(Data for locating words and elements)
-- begin --
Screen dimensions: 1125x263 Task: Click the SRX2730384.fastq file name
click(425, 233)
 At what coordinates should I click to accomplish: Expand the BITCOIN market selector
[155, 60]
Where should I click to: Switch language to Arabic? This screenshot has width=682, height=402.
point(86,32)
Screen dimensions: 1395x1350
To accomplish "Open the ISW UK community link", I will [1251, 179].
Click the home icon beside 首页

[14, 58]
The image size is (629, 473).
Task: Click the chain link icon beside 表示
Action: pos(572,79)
-- end --
__Task description__: Repeat all of the data above word for word, keeping every line unchanged.

__Answer for the task__:
Screen dimensions: 1125x263 Task: Click the SRX2730384.fastq file name
click(425, 233)
 At what coordinates should I click to accomplish: Expand the BITCOIN market selector
[155, 60]
Where should I click to: Switch language to Arabic? This screenshot has width=682, height=402.
point(86,32)
Screen dimensions: 1395x1350
To accomplish "Open the ISW UK community link", I will [1251, 179].
Click the home icon beside 首页

[14, 58]
The image size is (629, 473).
Task: Click the chain link icon beside 表示
Action: pos(572,79)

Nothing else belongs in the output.